Scientists Turn Skin Cells Into Human Eggs In Infertility Breakthrough

Human skin cells turned into fertilisable eggs for first time.

What if having children in the future didn’t depend on age, fertility, or even biology in the traditional sense?

That’s the possibility raised by a groundbreaking study out of the US, where scientists have, for the first time, turned human skin cells into eggs.

And even fertilised them with sperm in the lab.

The process, called in-vitro gametogenesis (IVG), is still in its infancy.

Researchers warn it could take at least a decade before it’s anywhere near ready for hopeful parents.

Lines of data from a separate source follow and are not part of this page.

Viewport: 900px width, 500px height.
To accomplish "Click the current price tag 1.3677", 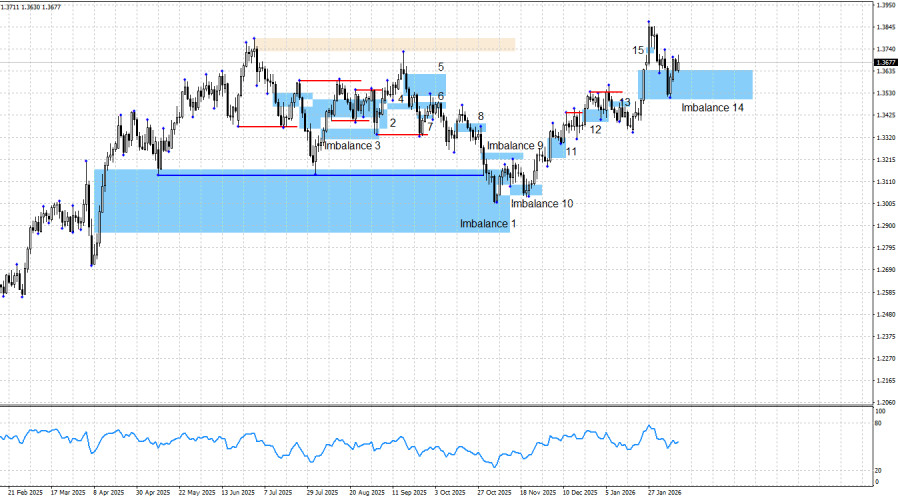I will [x=884, y=62].
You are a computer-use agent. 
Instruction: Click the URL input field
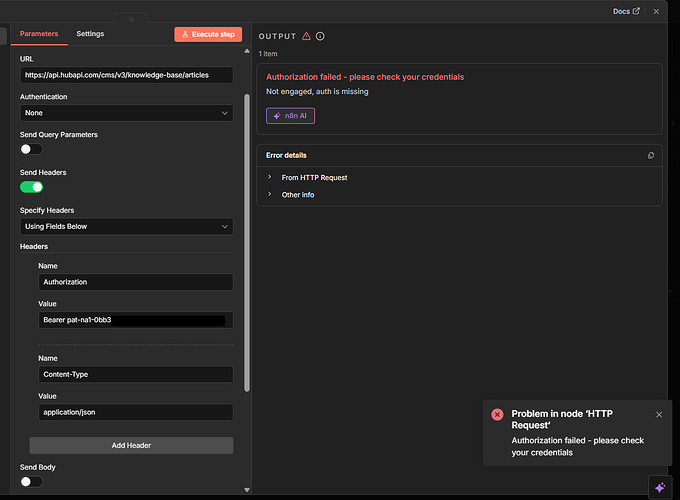126,75
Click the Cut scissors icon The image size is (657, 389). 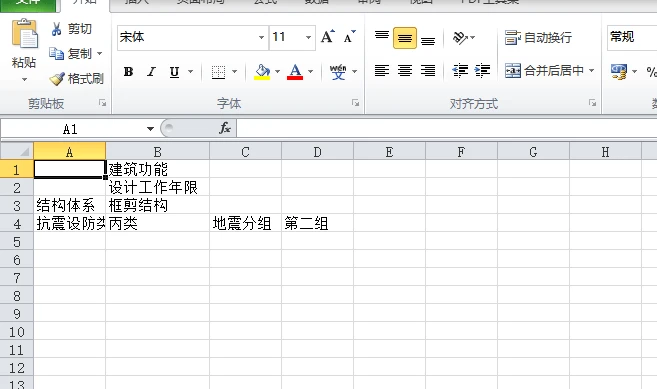[56, 29]
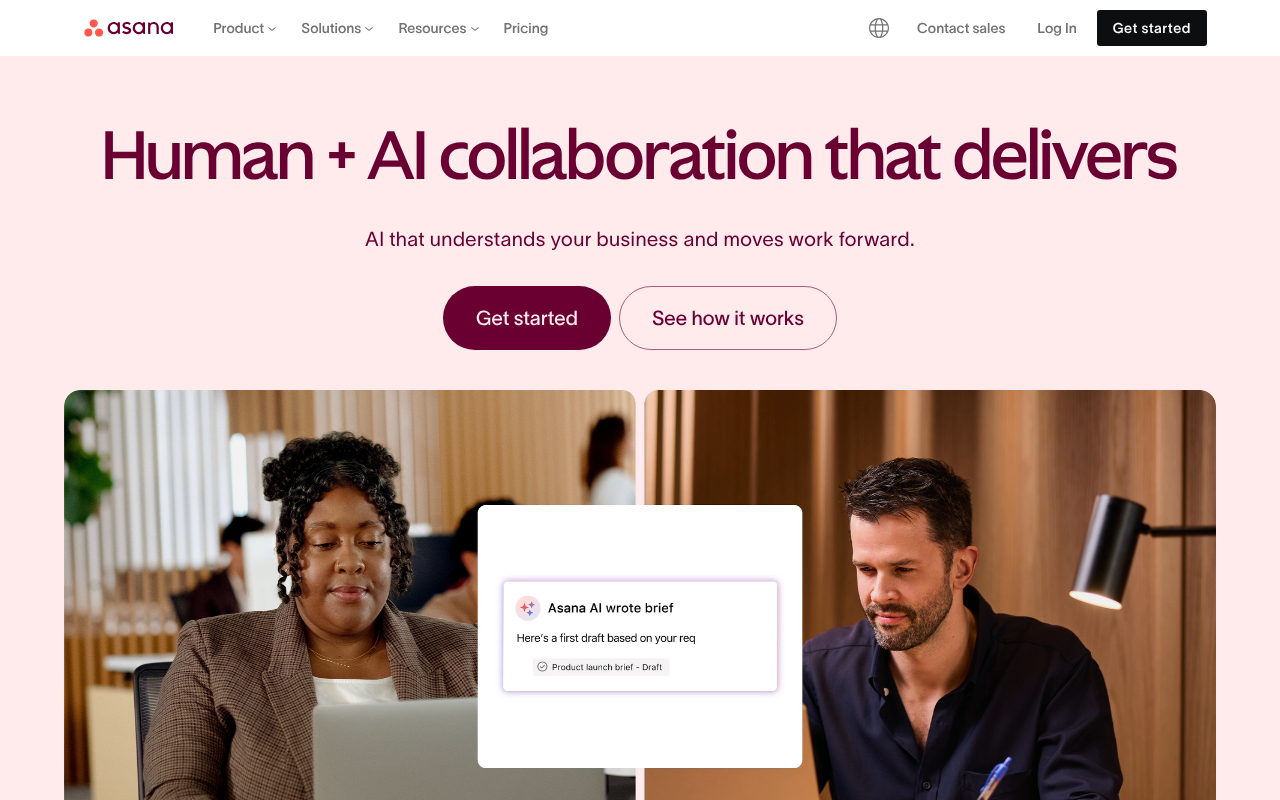Go to Log In

[x=1057, y=28]
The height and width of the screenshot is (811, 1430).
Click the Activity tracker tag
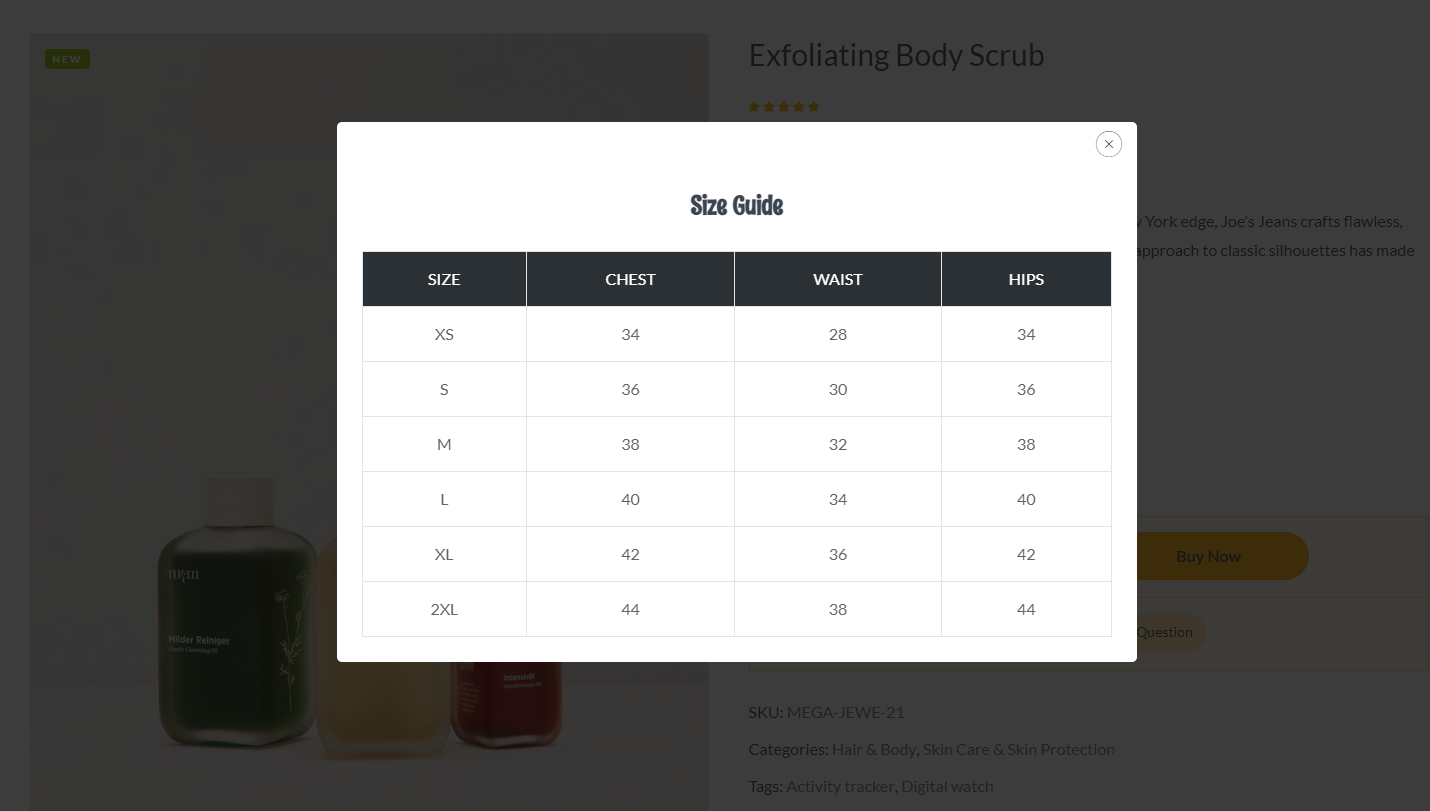(x=840, y=786)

Still, the implications are staggering.

“It could allow older women or those without eggs to reproduce genetically,” said Paula Amato of Oregon Health & Science University.

“It also would allow same-sex couples to have a child genetically related to both partners.”

Lab Eggs Show Early Success

The method borrows from cloning techniques first used on Dolly the sheep in 1996.

Scientists transferred DNA from skin cells into donor eggs.

They then trimmed the chromosome count in half using a novel process they’ve dubbed “mitomeiosis.”

Out of 82 lab-made eggs, some developed into embryos after fertilisation—though only 9% reached a viable early stage, many with abnormalities.

Even so, experts are calling it a “major advance.”

As reproductive medicine specialist Ying Cheong put it: “This could transform how we understand infertility and miscarriage.”

For now, the science is experimental—but the future of family may be closer than we think.